MAIT cells and CD161⁻ Vα7.2⁺ T cells in rectal mucosa of uninfected and HIV-infected individuals. Identification, frequency, and distribution of CD4 and CD8 subsets of rectal MAIT cells in 9 HIV-1–uninfected and 11 HIV-infected individuals (A-C). Spearman correlation between peripheral blood and rectal MAIT cells with time since HIV diagnosis (D), and a simple linear regression analysis of the relationship between frequency of blood MAIT cells and rectal MAIT cells (both are log₁₀-transformed) in uninfected and infected individuals (E).
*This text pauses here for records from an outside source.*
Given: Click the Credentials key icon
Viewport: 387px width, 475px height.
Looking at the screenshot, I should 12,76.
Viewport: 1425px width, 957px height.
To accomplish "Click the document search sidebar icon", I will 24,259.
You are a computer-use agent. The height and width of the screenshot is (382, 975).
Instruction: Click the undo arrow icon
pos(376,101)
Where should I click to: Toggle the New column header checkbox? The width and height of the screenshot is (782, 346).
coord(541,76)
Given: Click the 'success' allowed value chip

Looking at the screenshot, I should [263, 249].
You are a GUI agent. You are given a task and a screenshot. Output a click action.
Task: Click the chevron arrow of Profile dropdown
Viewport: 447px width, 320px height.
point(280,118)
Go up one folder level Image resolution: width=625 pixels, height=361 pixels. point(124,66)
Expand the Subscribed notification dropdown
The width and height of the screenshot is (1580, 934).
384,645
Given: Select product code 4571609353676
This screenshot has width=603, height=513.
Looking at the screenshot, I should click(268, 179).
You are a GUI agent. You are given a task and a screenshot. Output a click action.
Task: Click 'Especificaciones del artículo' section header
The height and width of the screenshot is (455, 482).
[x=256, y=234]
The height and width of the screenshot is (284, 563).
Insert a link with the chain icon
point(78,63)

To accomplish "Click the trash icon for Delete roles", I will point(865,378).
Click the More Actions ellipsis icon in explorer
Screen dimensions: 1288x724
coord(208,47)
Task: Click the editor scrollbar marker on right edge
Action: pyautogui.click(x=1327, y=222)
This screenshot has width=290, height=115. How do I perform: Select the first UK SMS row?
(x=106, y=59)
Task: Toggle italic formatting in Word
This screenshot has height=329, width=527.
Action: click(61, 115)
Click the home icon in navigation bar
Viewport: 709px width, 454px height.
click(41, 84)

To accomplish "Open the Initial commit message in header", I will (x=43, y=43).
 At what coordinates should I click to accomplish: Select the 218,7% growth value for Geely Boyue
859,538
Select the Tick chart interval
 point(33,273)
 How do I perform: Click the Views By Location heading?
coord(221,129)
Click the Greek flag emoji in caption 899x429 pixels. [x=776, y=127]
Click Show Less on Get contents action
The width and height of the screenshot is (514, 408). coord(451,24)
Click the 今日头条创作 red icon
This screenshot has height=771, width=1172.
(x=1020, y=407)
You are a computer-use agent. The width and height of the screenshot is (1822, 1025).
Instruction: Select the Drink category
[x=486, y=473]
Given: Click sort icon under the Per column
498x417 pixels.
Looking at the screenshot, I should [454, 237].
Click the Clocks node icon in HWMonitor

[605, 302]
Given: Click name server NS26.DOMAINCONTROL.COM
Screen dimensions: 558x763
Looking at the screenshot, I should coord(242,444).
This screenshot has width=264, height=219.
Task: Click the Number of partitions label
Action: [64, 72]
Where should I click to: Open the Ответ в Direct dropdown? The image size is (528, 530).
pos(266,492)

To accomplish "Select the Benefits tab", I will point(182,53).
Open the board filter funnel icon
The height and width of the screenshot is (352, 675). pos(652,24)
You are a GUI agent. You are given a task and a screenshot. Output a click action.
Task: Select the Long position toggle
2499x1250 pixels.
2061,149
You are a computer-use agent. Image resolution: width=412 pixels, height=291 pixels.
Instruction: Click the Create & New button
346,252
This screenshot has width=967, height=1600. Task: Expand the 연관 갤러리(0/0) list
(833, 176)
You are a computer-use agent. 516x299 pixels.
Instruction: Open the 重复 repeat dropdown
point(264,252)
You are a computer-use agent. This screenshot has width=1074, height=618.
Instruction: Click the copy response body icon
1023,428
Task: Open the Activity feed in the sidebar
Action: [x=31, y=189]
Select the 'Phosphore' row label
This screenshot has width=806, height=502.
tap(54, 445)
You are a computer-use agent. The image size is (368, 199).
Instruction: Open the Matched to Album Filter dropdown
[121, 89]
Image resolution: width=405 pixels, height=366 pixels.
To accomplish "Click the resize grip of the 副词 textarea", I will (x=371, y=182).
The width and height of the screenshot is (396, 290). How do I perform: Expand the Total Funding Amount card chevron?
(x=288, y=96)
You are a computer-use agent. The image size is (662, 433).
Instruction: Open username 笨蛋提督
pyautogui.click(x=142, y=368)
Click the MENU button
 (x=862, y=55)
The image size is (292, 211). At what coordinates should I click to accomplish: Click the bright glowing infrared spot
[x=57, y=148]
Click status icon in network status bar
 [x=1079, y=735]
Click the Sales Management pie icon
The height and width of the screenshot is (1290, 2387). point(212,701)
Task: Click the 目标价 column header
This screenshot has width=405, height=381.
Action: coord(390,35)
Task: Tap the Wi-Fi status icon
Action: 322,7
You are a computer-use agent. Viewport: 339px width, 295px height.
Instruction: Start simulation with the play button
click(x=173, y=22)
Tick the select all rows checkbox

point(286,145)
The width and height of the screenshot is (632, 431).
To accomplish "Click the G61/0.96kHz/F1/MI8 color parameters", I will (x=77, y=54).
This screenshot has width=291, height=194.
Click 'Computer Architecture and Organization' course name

The frequency of CD161⁻ Vα7.2⁺ T cells (F) and IL-18R⁺ Vα7.2⁺ MAIT cells that did not express CD161 (G) in blood and rectal mucosa of HIV-1 infected and uninfected individuals. (H) Spearman correlation between the proportion of IL-18R⁺ Vα7.2⁺ MAIT cells that did not express CD161 and time since HIV diagnosis. (I) Frequency of CD4 T cells in the rectal mucosa. Open circles represent peripheral blood and closed circles represent rectal mucosa. Box and whisker plots show median, IQR and the 10th to 90th percentile.